== What you need to do ==
Search the data for "computer". Each line containing it is to be copied.

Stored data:
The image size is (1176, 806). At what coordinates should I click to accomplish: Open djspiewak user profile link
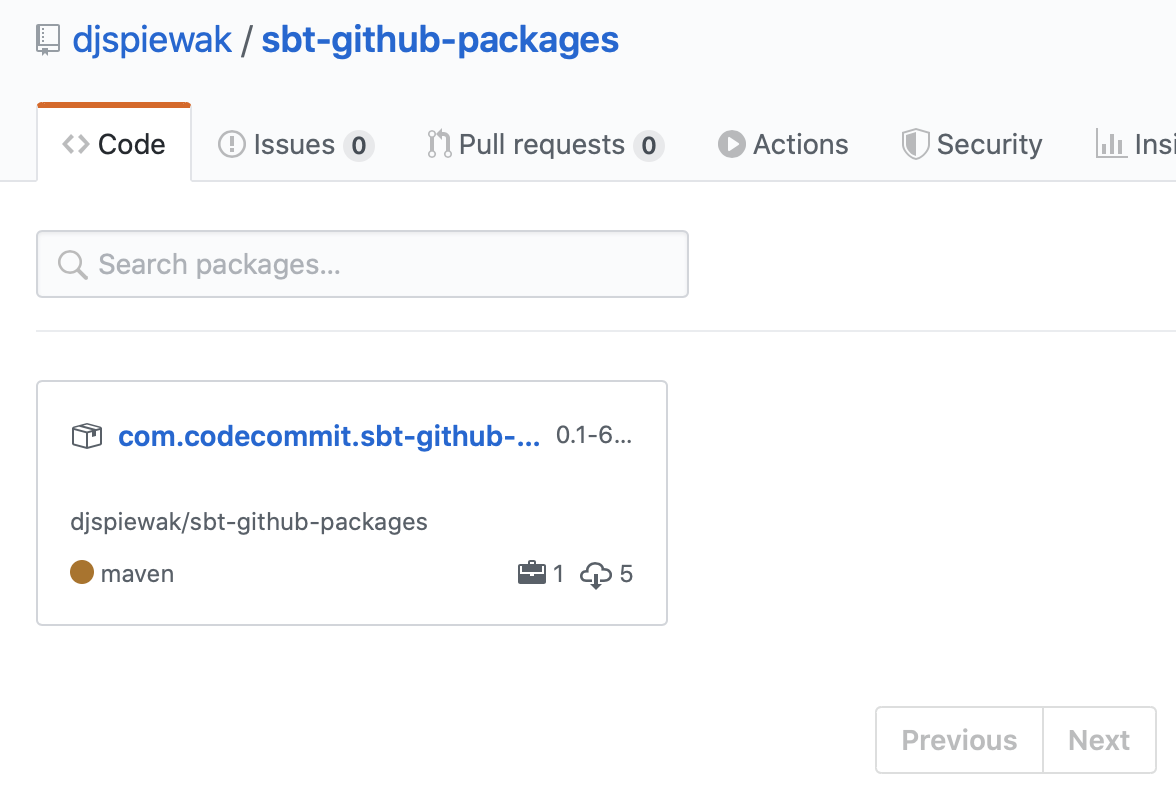tap(152, 40)

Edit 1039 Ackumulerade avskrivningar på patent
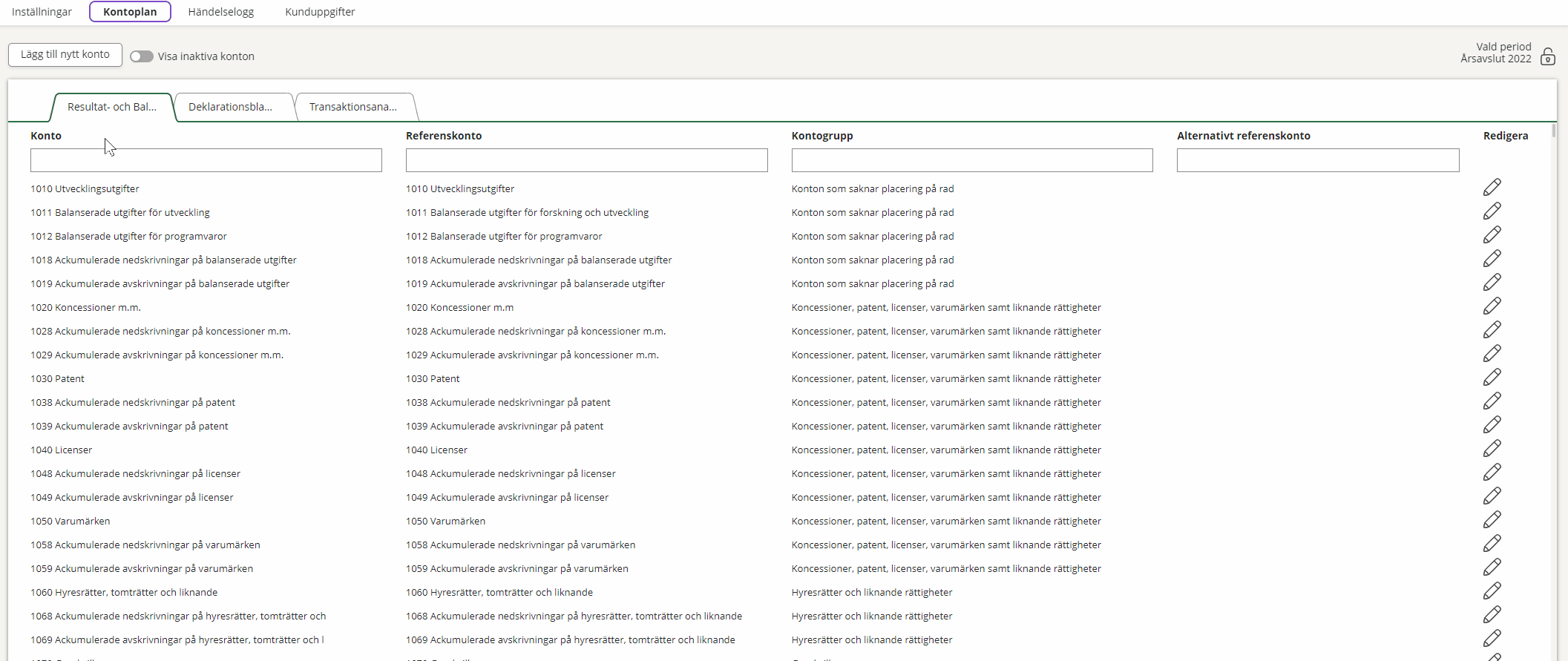pyautogui.click(x=1492, y=425)
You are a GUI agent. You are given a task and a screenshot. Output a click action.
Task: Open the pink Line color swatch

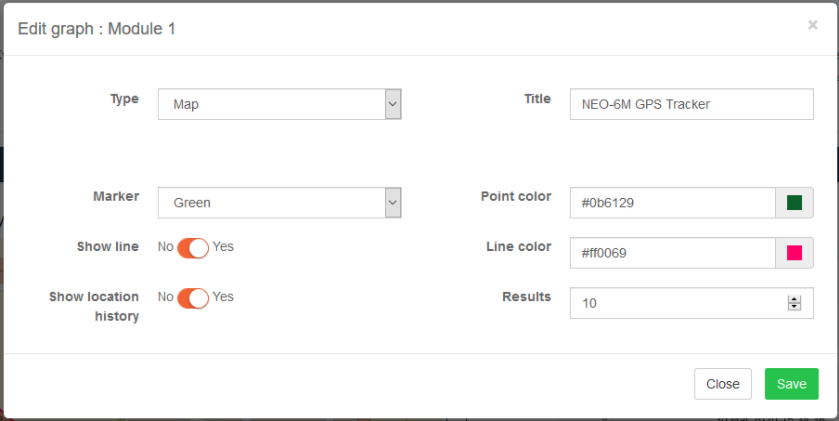[x=795, y=253]
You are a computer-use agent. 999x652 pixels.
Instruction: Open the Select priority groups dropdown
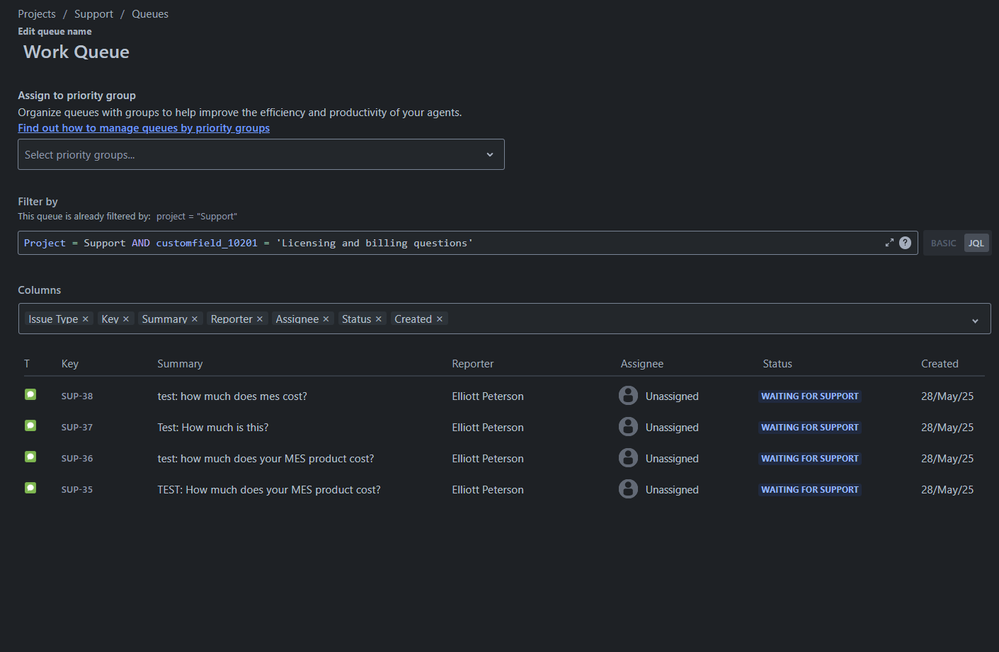point(261,155)
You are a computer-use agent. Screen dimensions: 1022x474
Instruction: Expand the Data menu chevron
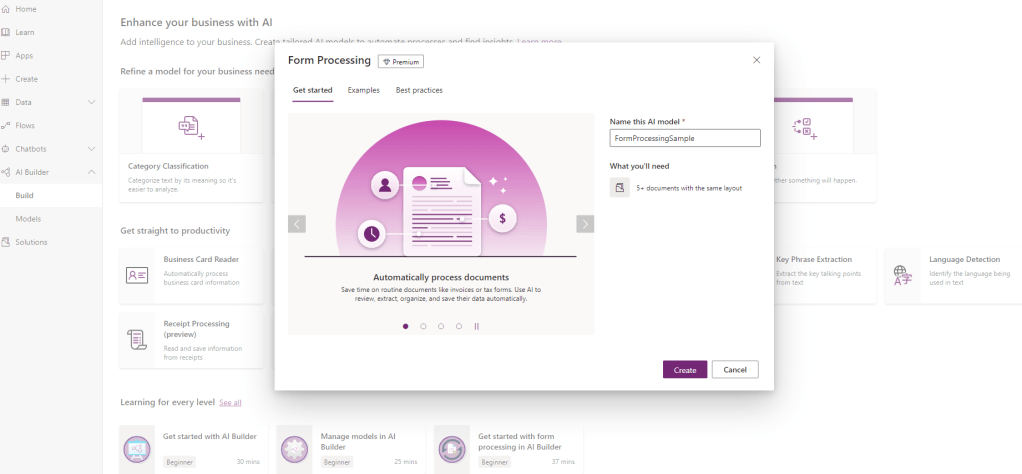click(x=92, y=102)
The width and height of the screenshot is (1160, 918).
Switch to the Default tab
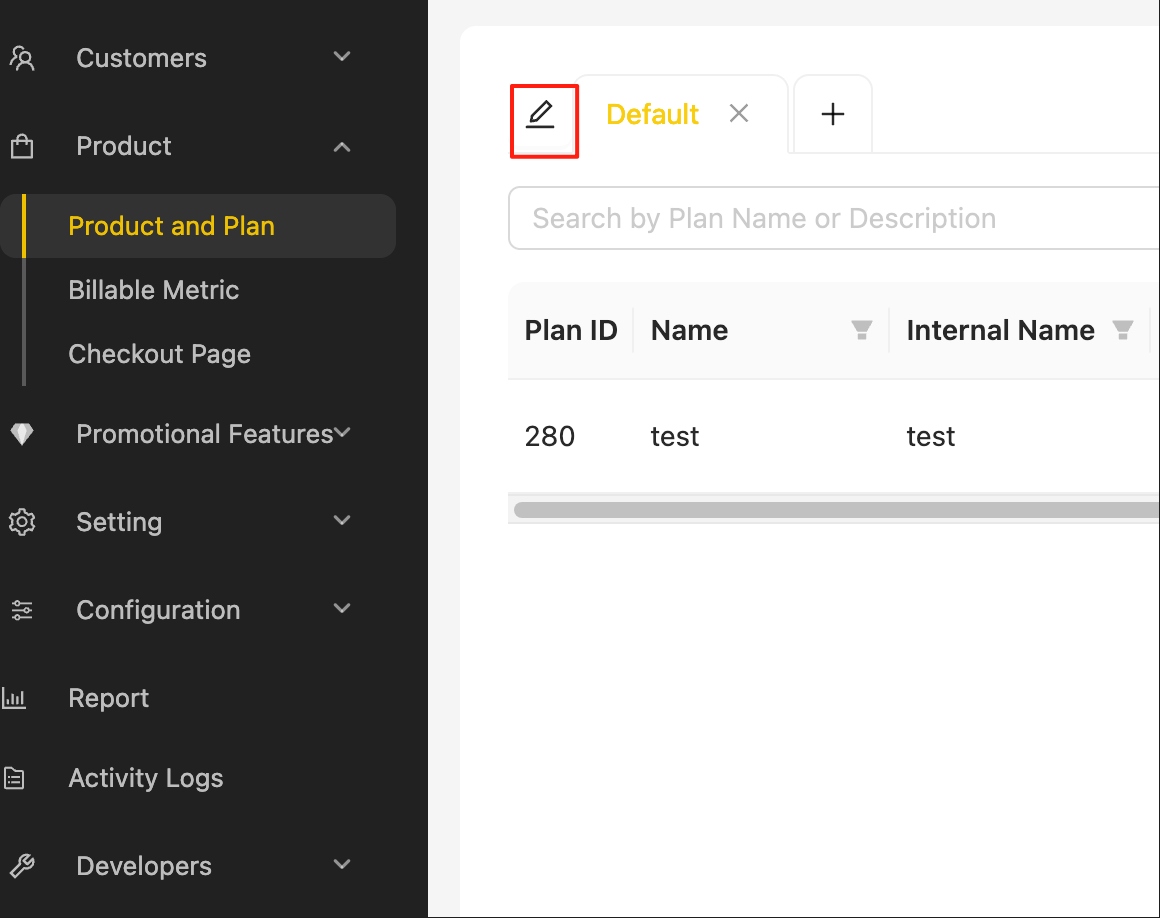click(x=651, y=114)
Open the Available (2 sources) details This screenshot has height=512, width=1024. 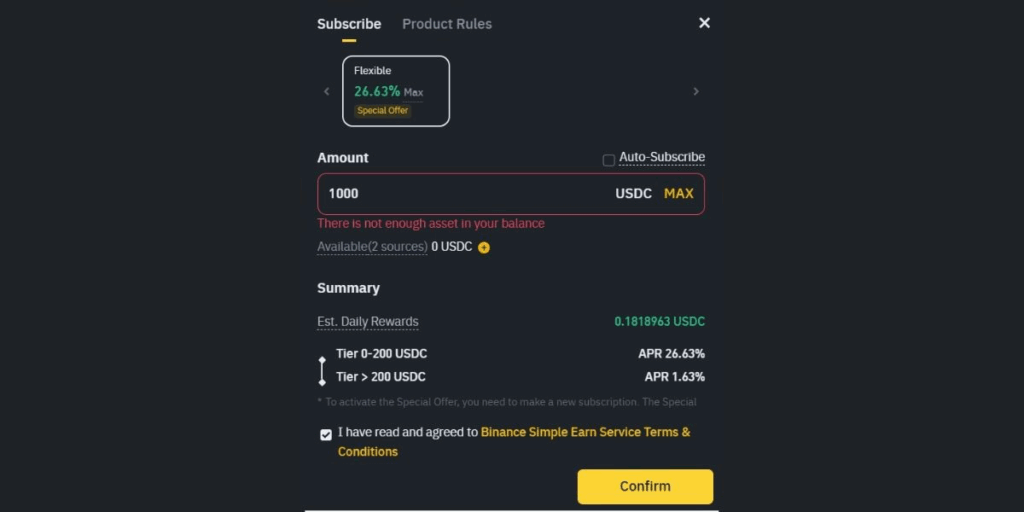click(x=372, y=247)
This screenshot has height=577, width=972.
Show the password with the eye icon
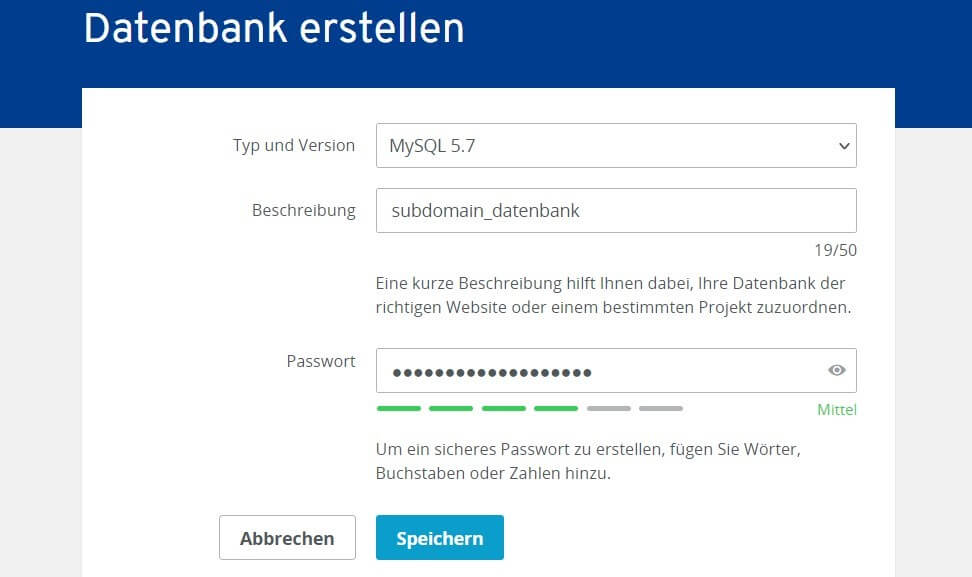click(x=836, y=370)
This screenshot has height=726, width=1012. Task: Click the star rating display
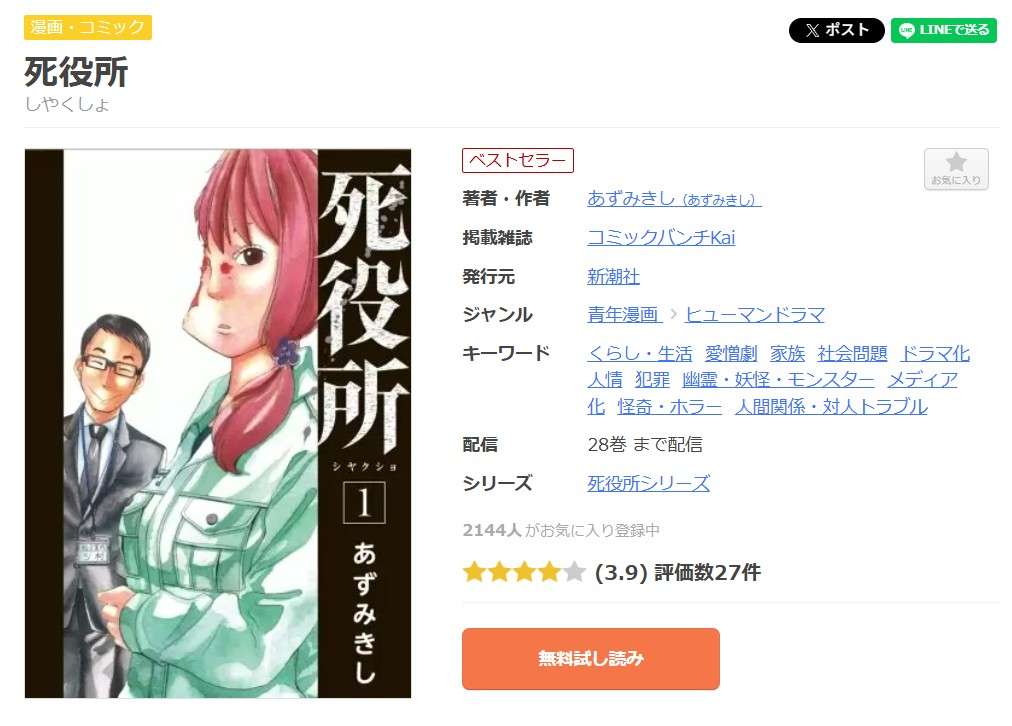coord(523,572)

== Completed task ==
You are a computer-use agent. 999x652 pixels.
You are a computer-use agent. Screen dimensions: 1022x474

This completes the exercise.